Троллейбус распирало от страстей и криков, как перекачанный воздушный шар. Один Жеглов невозмутимо улыбался. И я неожиданно вспомнил майора Мурашко и подумал, что он не Акакий Акакиевич, это точно! Работенка у них — хуже некуда, с бандитами и то, наверное, приятнее иметь дело.
Пассажиры, как по команде, уплотнились, потерпевшая огляделась, и вдруг какой-то мальчишка крикнул:
— Тетя, вон кошелек на полу валяется…
От досады Жеглов закусил губу — все дело срывалось; и закричал он громко и властно:
— Тихо, товарищи! Мы работники МУРа, задержали на ваших глазах рецидивиста-карманника. Прошу расступиться и дать нам вывести его из троллейбуса. Свидетелей и потерпевшую гражданку просим пройти в 17-е отделение милиции — это тут рядом, в Колобовском переулке…
Повернулся к Кирпичу и сквозь зубы сказал:
— Подними кошелек, Сапрыкин. Подними, или ты пожалеешь по-настоящему!

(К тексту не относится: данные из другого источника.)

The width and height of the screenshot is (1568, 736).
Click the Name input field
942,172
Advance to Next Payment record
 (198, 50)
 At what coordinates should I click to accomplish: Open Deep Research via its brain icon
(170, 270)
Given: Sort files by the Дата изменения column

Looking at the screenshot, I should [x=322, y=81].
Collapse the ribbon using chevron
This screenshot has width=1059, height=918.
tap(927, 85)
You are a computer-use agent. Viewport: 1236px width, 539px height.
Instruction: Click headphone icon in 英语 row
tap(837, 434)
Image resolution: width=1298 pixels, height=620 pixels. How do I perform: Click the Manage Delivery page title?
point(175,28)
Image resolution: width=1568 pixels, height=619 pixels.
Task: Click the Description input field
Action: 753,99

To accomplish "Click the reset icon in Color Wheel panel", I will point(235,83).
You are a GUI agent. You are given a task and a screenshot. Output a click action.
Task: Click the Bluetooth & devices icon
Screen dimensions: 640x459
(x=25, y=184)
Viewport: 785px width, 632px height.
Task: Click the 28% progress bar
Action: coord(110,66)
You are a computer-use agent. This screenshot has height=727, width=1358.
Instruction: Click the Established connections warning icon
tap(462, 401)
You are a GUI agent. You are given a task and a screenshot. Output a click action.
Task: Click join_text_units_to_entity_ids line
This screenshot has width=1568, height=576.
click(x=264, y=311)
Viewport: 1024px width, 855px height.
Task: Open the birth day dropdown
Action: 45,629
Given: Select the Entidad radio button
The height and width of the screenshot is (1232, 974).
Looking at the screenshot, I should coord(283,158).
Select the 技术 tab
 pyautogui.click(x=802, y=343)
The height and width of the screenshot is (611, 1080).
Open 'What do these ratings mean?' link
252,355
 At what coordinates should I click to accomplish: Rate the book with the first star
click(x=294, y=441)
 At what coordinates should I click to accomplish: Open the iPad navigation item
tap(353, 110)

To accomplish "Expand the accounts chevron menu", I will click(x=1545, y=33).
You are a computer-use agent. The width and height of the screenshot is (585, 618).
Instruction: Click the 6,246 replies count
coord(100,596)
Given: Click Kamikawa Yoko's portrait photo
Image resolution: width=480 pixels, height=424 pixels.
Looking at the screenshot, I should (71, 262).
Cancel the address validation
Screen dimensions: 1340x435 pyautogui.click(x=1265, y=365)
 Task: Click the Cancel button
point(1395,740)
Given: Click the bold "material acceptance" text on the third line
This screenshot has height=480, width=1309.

Кирпич засмеялся мне прямо в лицо, подмигнул и тихо сказал:
— Приятель-то у тебя дурачок! Чтобы я сам себе с пола срок поднял! — И снова блажно заголосил: — Товарищи, вы на их провокации не поддавайтесь!.. Они вам говорят, что я вытащил кошелек, а ведь сама гражданочка в это не верит!.. Не видел же этого никто!.. Им самое главное человека в тюрьму посадить!.. Да и чем мне было сумку резать — хоть обыщите меня, ничего у меня нет такого, врут они все!..
И только сейчас мне пришло в голову, что монета, которую бросил на пол Кирпич, это «писка» — пятак, заостренный с одной стороны, как бритва. Положение вдобавок осложнялось тем, что никто из пассажиров действительно не видел, да и не мог видеть, как вор вспорол сумку, — на то он и настоящий щипач.